• **INSTRUCTIONS FOR THE TASK**:
The lines to extract run from the start of the records through the line with "Viewport: 400px width, 314px height.", both ends included; drop the pictures.

** Opening MATERIAL PROVIDED block **

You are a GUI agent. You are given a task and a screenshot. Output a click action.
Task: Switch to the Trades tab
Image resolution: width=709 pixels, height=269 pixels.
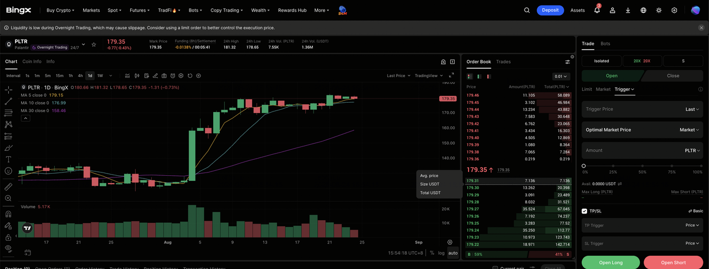click(x=504, y=62)
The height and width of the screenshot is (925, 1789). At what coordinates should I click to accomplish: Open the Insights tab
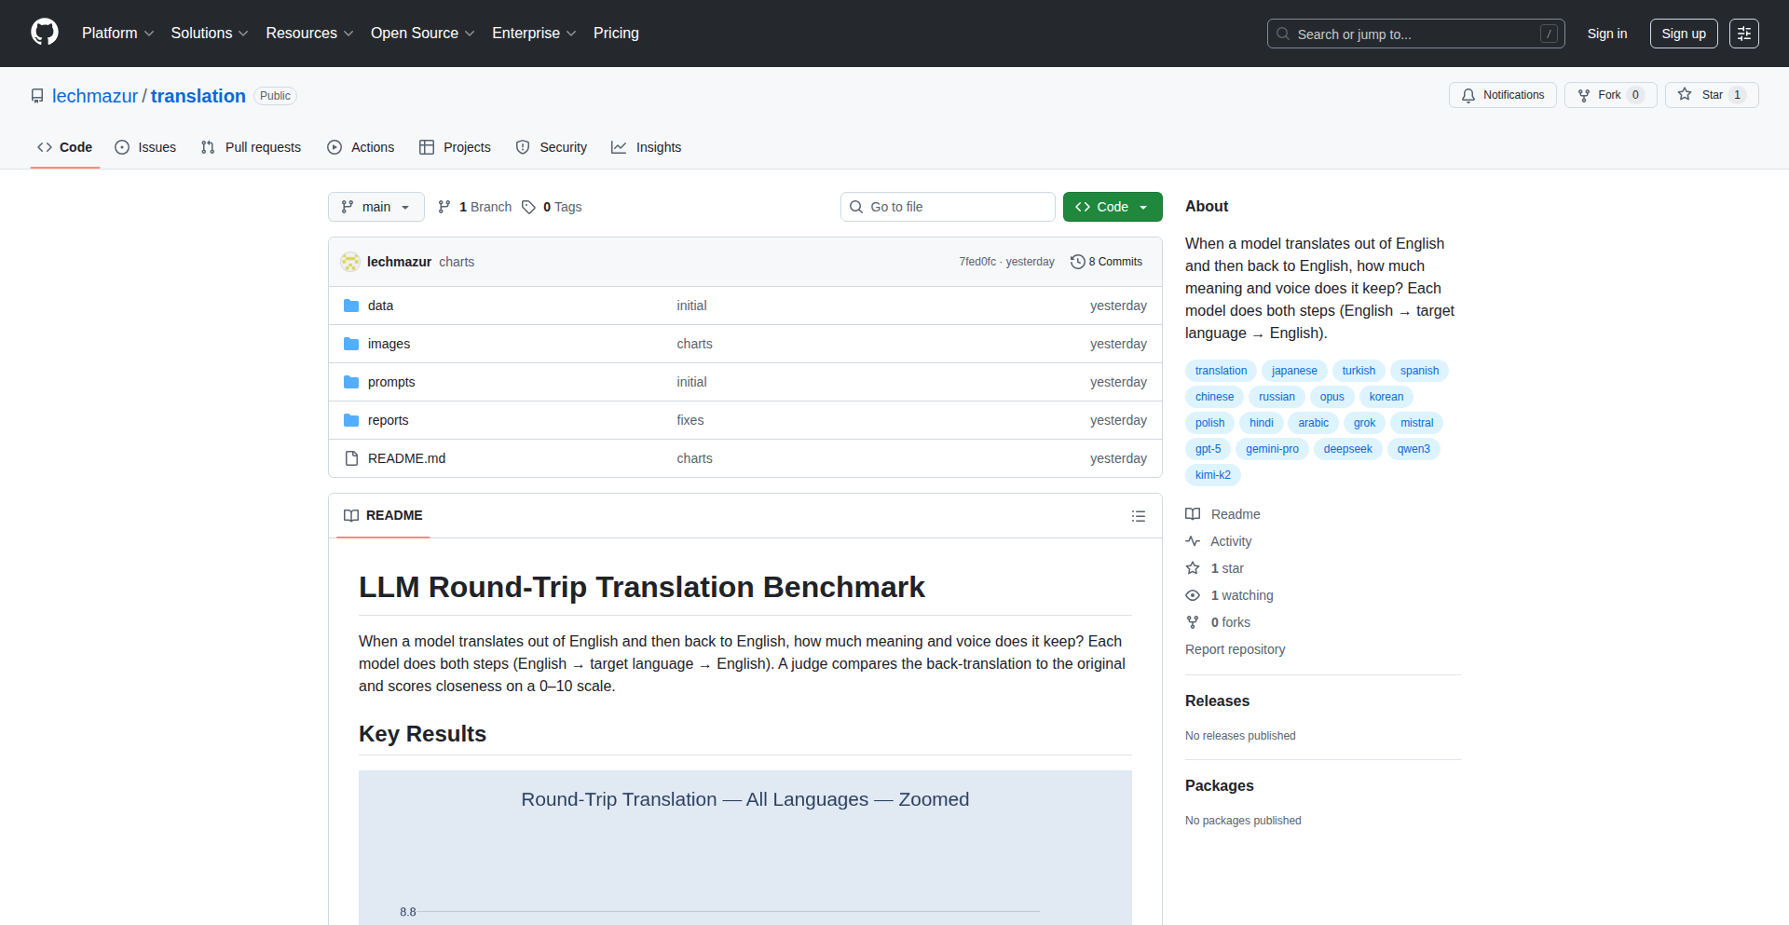pyautogui.click(x=647, y=147)
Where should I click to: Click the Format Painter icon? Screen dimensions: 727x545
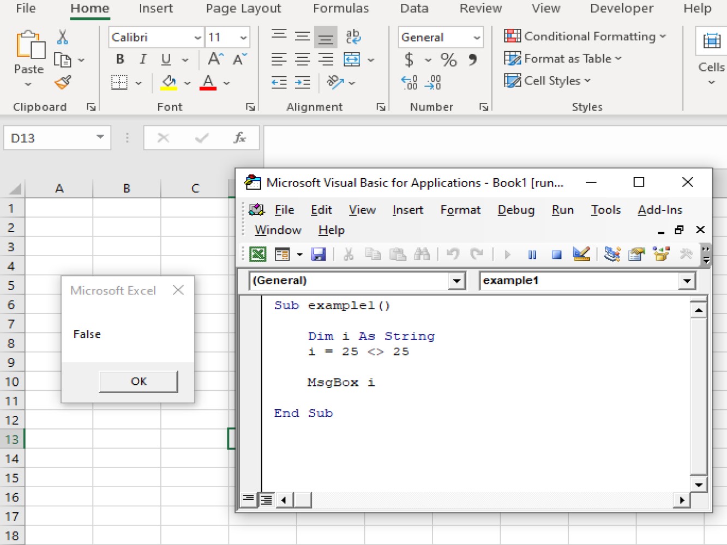(62, 82)

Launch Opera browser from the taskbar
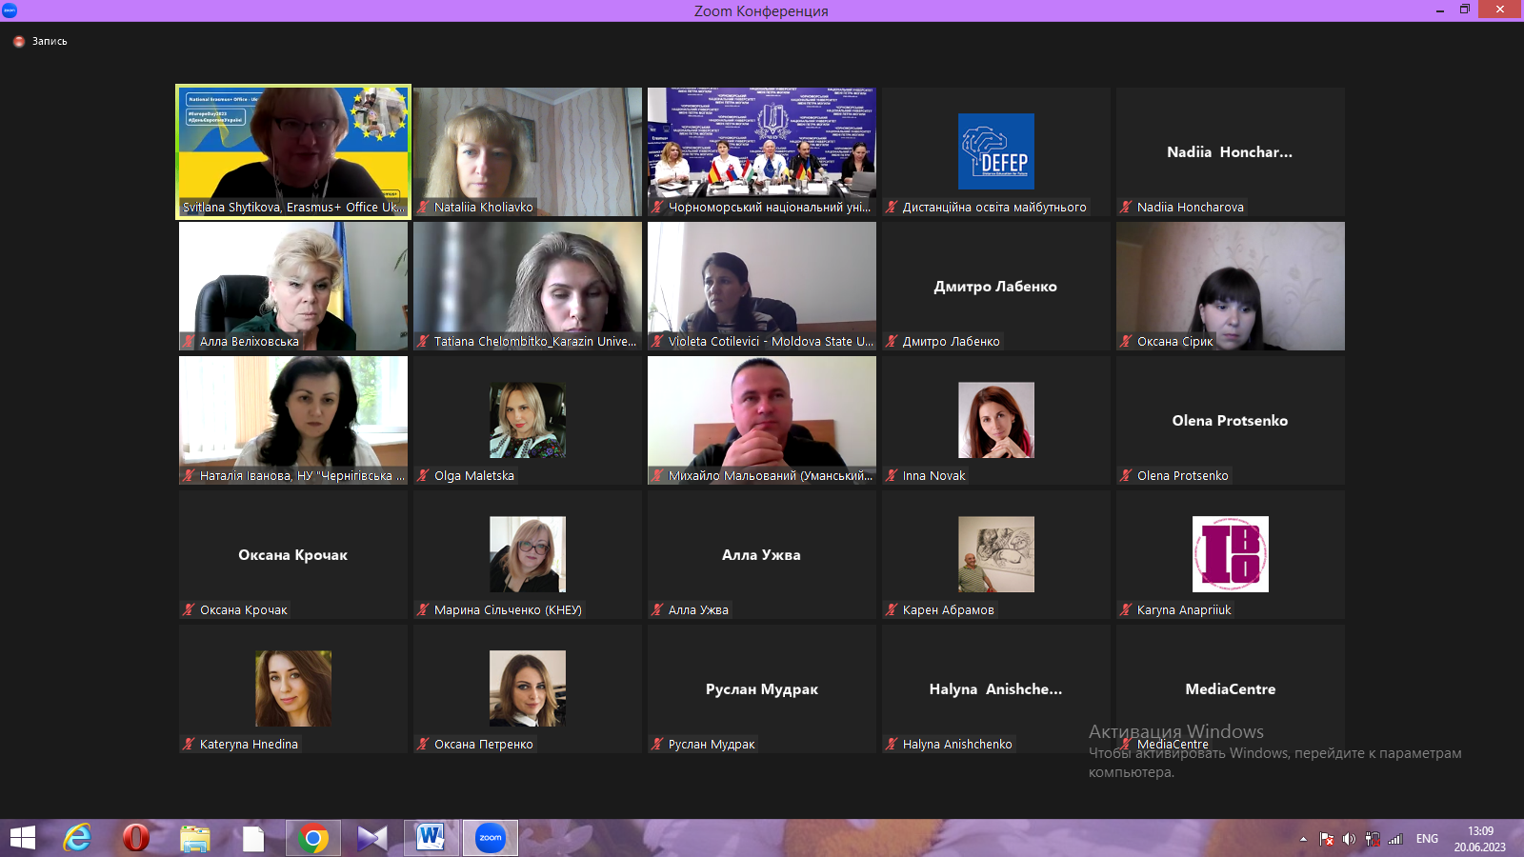(136, 838)
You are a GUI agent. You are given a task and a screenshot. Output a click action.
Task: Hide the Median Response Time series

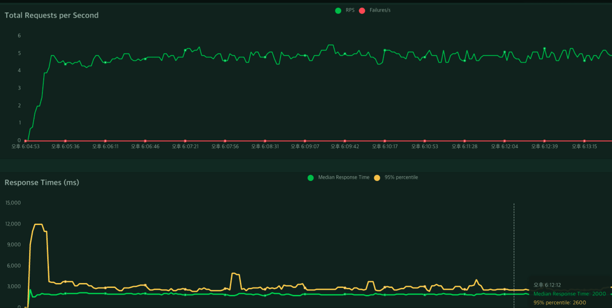[311, 178]
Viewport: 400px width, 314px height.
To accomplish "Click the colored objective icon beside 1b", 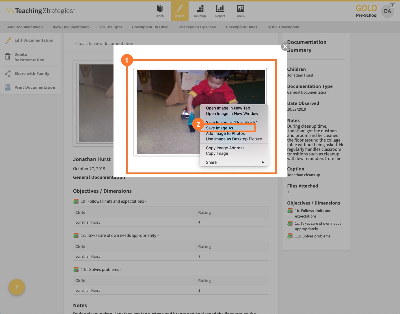I will [76, 201].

** Closing MATERIAL PROVIDED block **

• **EXERCISE SOLUTION**:
You are a GUI agent. You are given a task and a screenshot. Output a click action.
Task: Switch to the Trades tab
Image resolution: width=709 pixels, height=269 pixels.
click(x=504, y=62)
The height and width of the screenshot is (925, 1789). At what coordinates should I click to accomplish: Open the Insights tab
pyautogui.click(x=647, y=147)
Where should I click to: Click the Format Painter icon? Screen dimensions: 727x545
(62, 82)

Launch Opera browser from the taskbar
(136, 838)
You are a GUI agent. You are given a task and a screenshot. Output a click action.
Task: Hide the Median Response Time series

[311, 178]
Viewport: 400px width, 314px height.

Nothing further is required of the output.